Upper (left) is passed through a set of two-dimensional space of the data center, we can easily see the general direction of where the axis of the main component (hereinafter referred to as a spindle), i.e., the right axis of the green line is located. Since the shaft is located in the green line, data distribution is more dispersed, which means greater variance data in this direction. In the field of signal processing we believe that the signal has a large variance, noise has a smaller variance than the signal to noise ratio is called signal to noise ratio, the better the quality the greater the signal to noise ratio means that data. Thus we can elicit PCA goal, that is to maximize the projected variance, that is, let the data on the spindle projected maximum variance.
PCA solution method
Readers familiar with linear algebra will soon find the original, the variance of x is the projection of the eigenvalues of the covariance matrix. We want to find the largest variance is the largest eigenvalues of the covariance matrix, the best projection direction is the greatest feature of the feature vector corresponding to the value. Orthogonal spatial sub-optimal projection direction of the projection is located in the optimum direction, it is the second largest eigenvector corresponding to the eigenvalue, and so on. So far, we have been solving method of PCA:
PCA least square error theory
Problem Description
In fact, solve the PCA observed that the best projection direction, that is a straight line, which is a mathematical problem in linear regression goals coincide, whether the definition of PCA from the perspective of return objectives and accordingly solve the problem?
analysis
We still consider these two-dimensional space sample points, the maximum angle variance solving is a straight line, so that the sample points are projected to the maximum variance on this line. From ideas for solving linear, it is easy to think of linear regression problem in mathematics, the goal is to solve a linear function such that the corresponding straight line to better fit the sample collection point. If we define the target PCA from this perspective, then the problem will be transformed into a regression problem.
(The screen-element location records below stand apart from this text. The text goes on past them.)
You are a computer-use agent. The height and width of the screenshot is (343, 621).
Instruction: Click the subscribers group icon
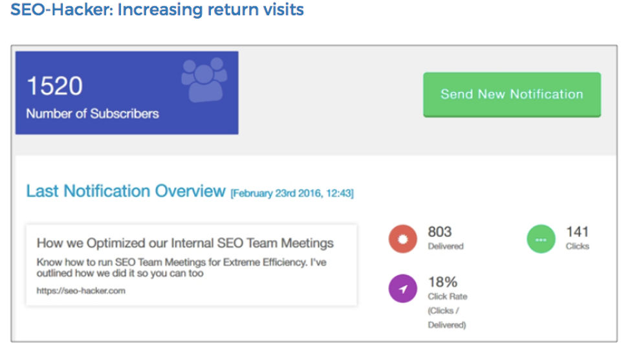click(204, 79)
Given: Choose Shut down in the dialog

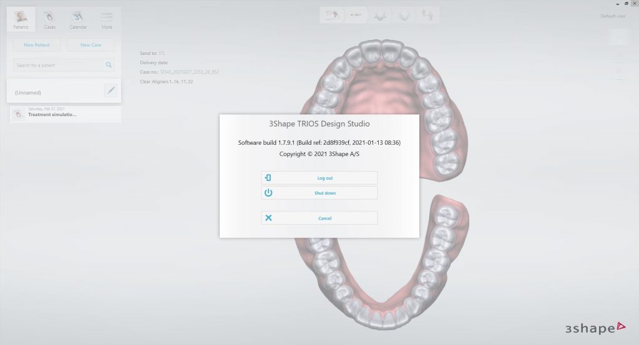Looking at the screenshot, I should coord(320,193).
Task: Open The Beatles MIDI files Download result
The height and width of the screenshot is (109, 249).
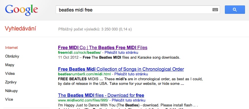Action: (x=101, y=95)
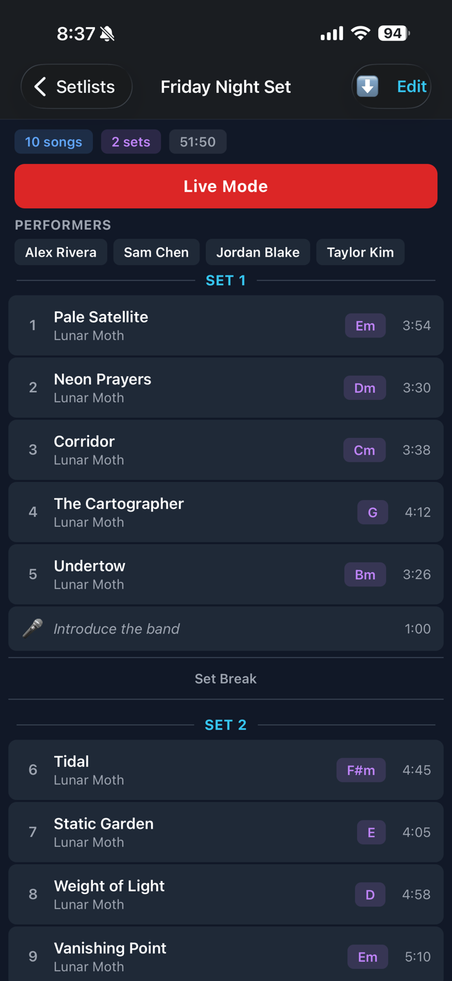Tap the Wi-Fi status icon
The width and height of the screenshot is (452, 981).
(x=360, y=34)
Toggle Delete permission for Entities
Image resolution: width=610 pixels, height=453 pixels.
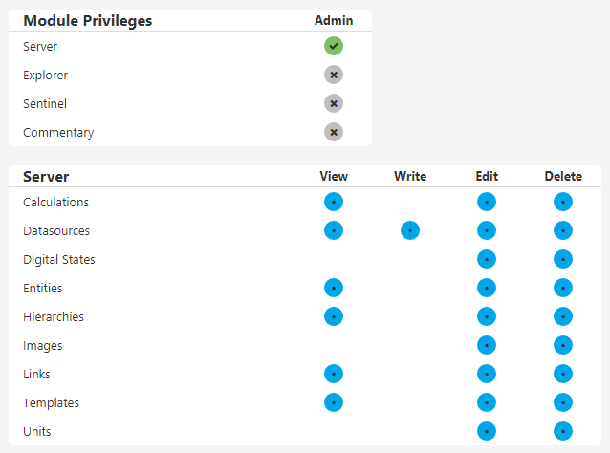(x=563, y=288)
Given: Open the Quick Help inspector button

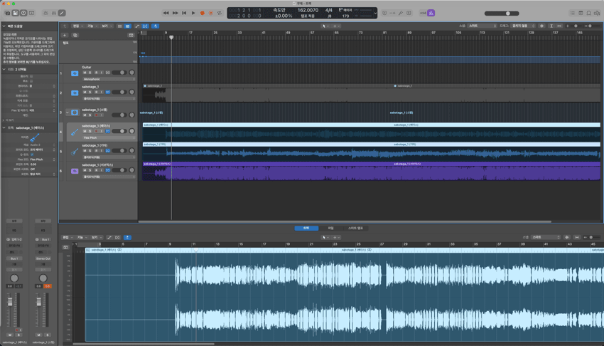Looking at the screenshot, I should point(23,13).
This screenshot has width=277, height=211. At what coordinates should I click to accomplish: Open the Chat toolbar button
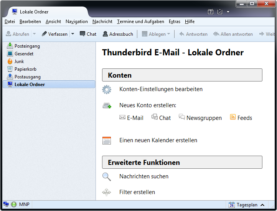(x=88, y=34)
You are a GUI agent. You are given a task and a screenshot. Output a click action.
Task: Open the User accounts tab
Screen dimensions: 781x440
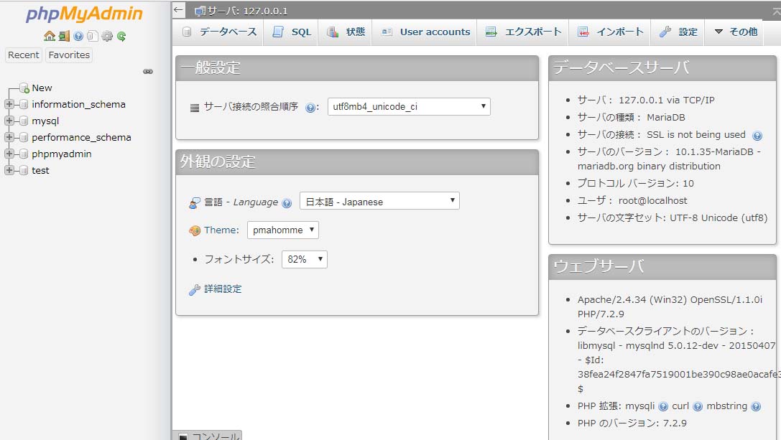[425, 32]
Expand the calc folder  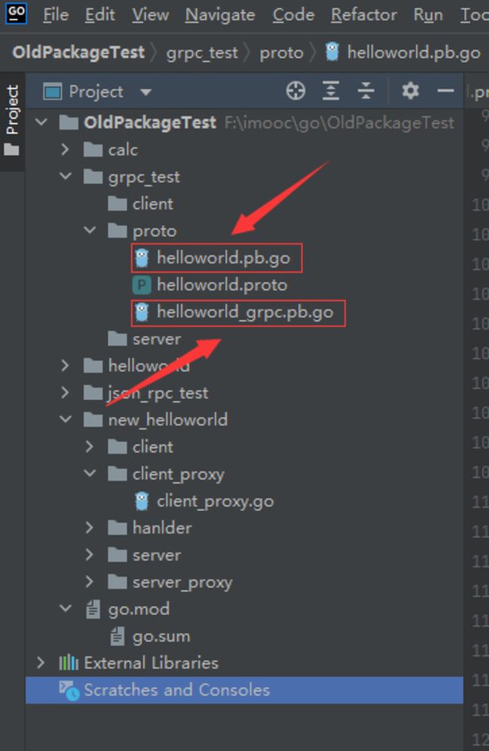tap(65, 150)

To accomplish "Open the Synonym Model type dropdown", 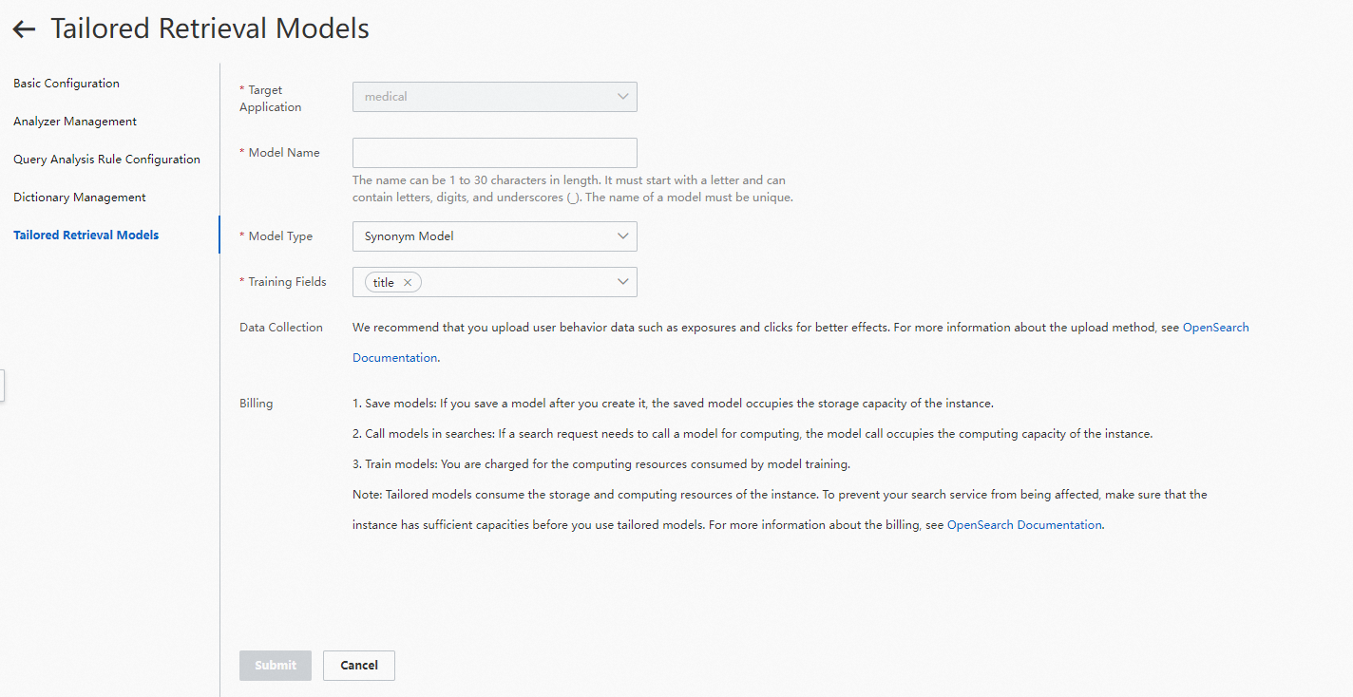I will click(494, 236).
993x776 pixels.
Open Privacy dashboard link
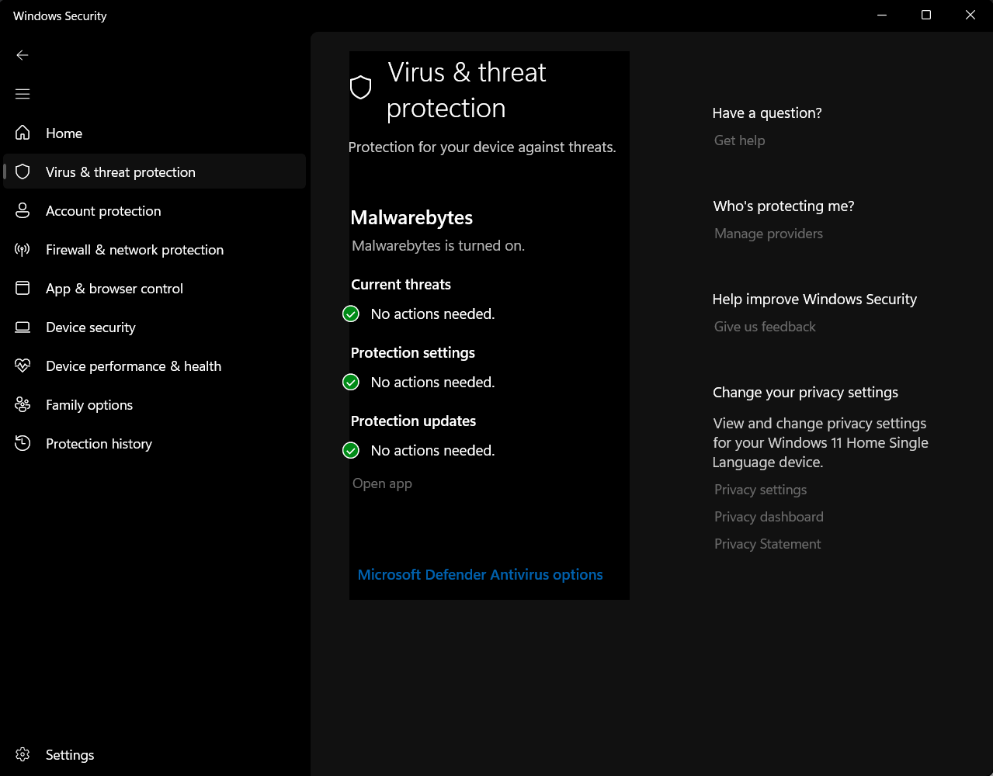tap(769, 517)
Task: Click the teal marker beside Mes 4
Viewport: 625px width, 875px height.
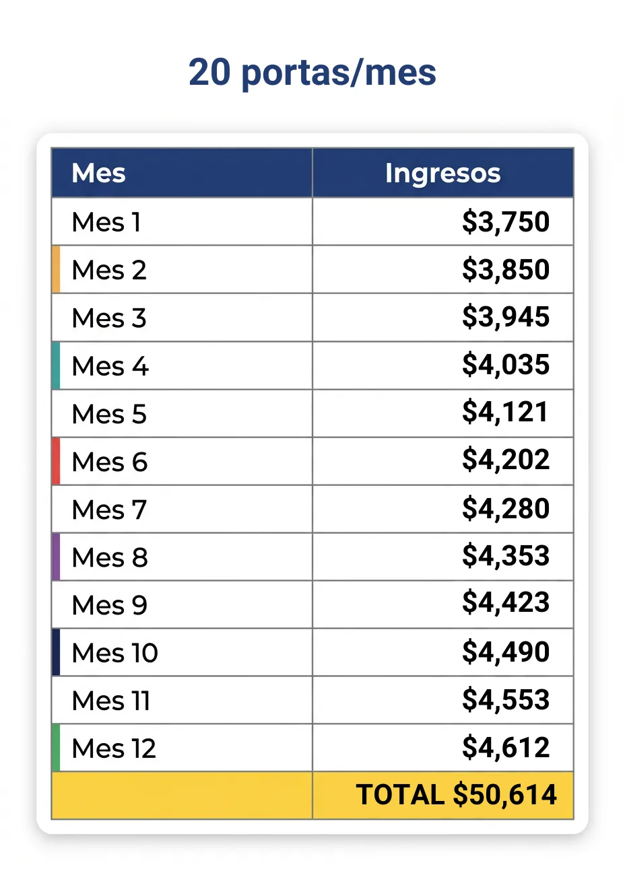Action: (x=56, y=365)
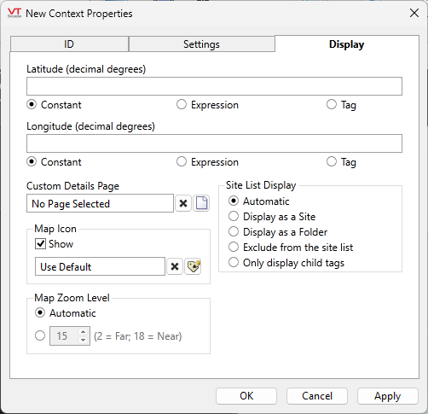Click the VTScada logo in title bar
The width and height of the screenshot is (428, 414).
click(x=14, y=13)
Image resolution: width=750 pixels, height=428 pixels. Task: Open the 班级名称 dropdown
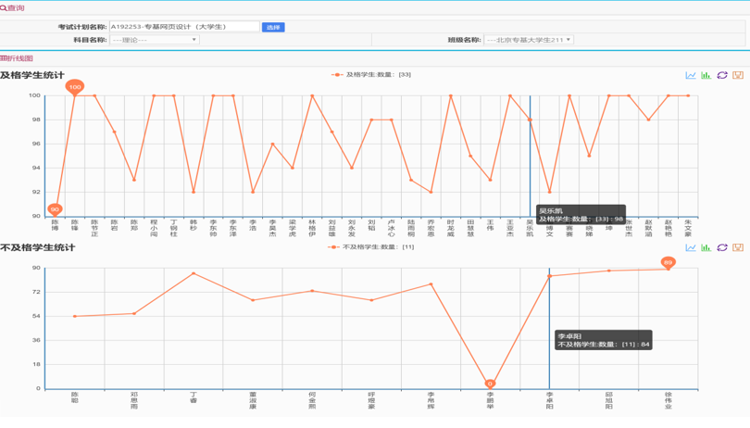(x=528, y=40)
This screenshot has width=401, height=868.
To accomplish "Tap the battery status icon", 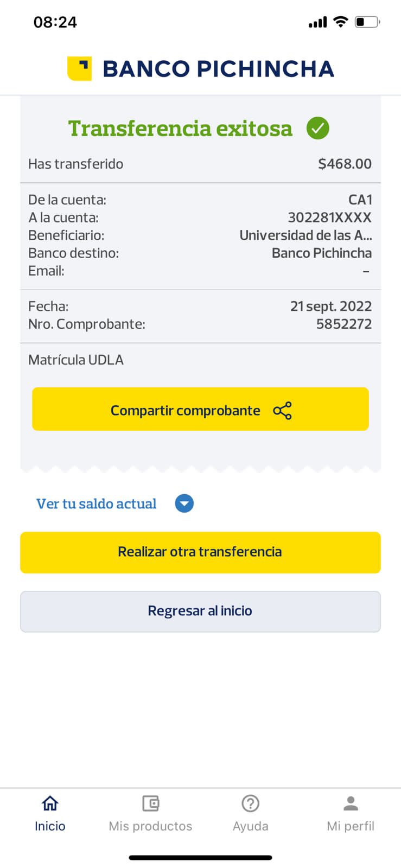I will (x=367, y=22).
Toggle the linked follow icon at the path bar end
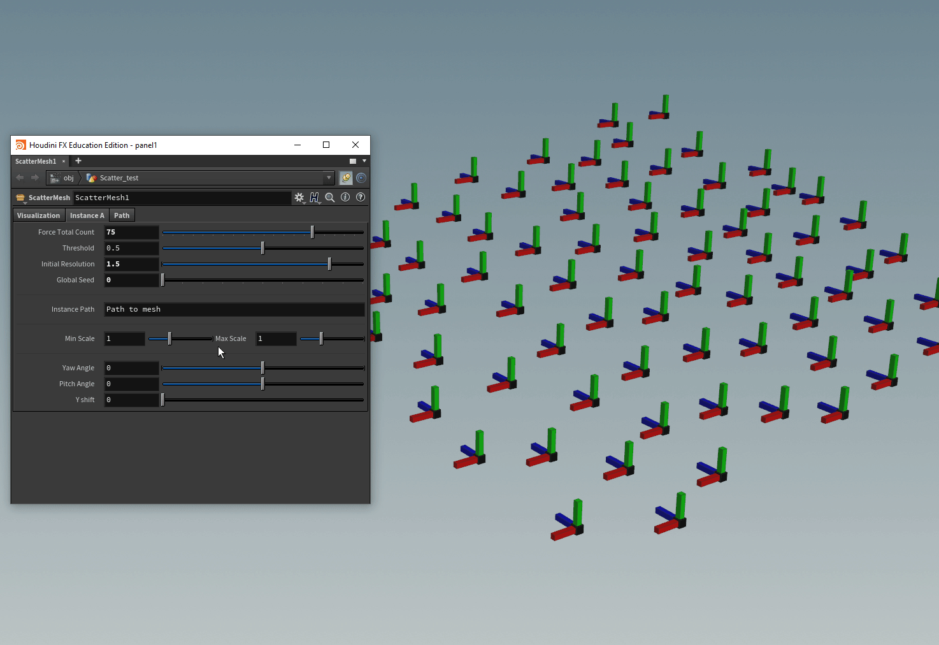939x645 pixels. (361, 177)
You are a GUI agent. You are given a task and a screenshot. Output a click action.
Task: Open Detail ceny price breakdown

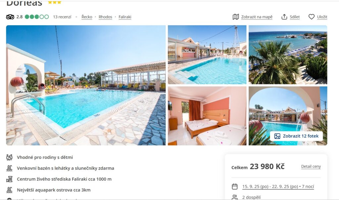tap(311, 167)
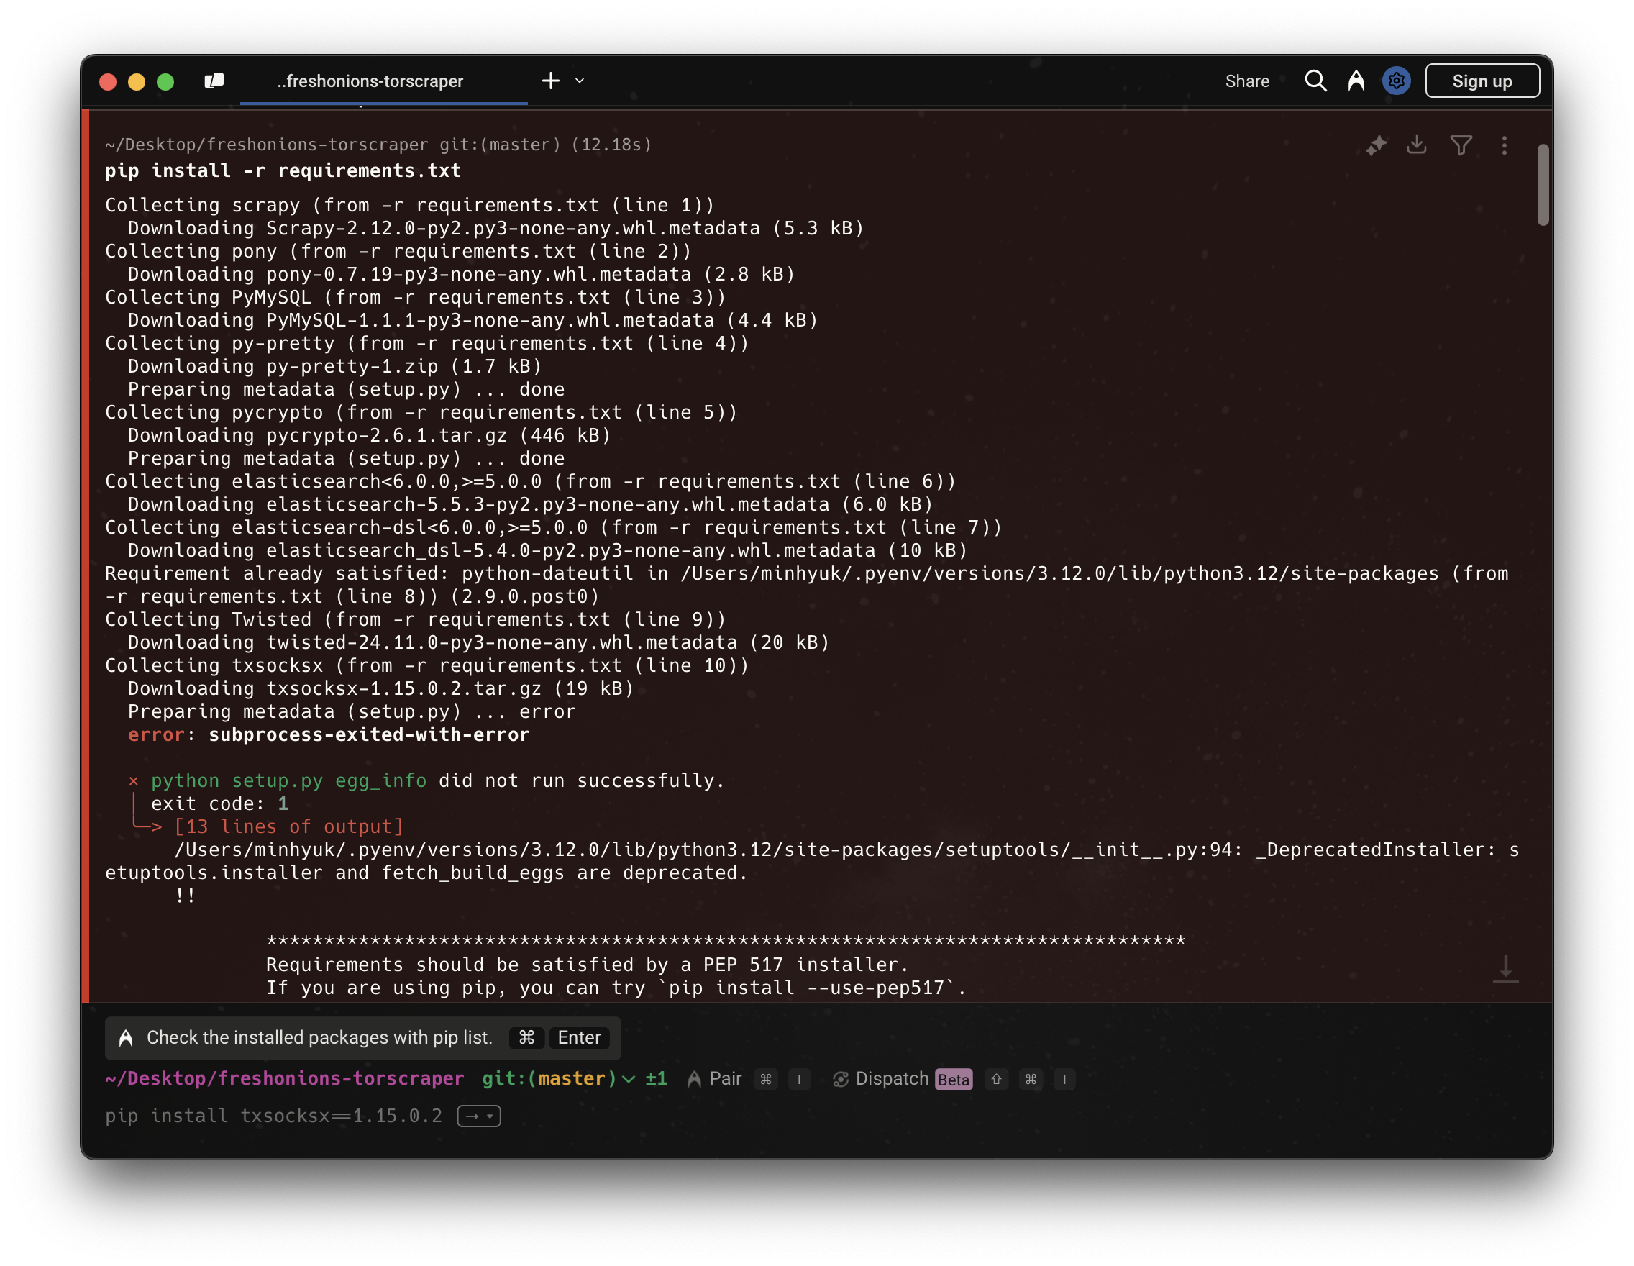
Task: Click Share in the top bar
Action: pos(1246,81)
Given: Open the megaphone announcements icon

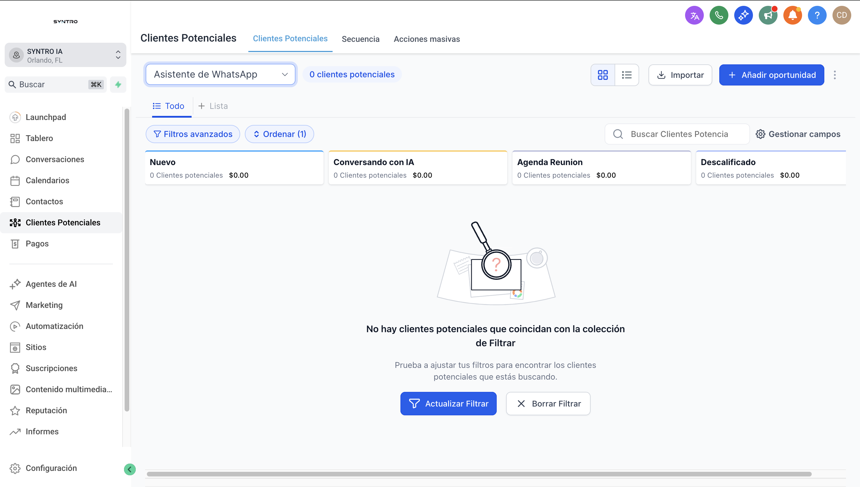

Along the way, in the high-dimensional space, we actually want to find a d-dimensional hyper-plane, so that the data point to the square of the distance and hyper-plane minimum. For the one-dimensional case, a hyperplane is a straight line degradation, i.e. the optimal sample points onto a straight line, it is to minimize the sum of squared distances to all the points of a straight line and, as shown in FIG.
W has nothing to do with our first xkTxk selected, is a constant. We have just obtained by the projection vector representation of the second and third terms, respectively, to continue
where ωiTxk and ωjTxk represents a projected length, are digital. And when i ≠ j, ωiTωj = 0, so the formula of the cross-term only item d.
We want to minimize the equation that is the summation of all k can be written as
If we d W in a base ω1, ω2, ..., ωd in order to solve, and you will find on a fully equivalent method. For example, when d = 1, we actually solve the problem is
consistent with the optimal projection of the best straight line for Solving ω and varimax direction, i.e., the maximum eigenvalue of the covariance matrix of the corresponding eigenvectors, the only difference is the covariance matrix a multiple of Σ, and a constant bias, but this does not affect our optimized to the maximum.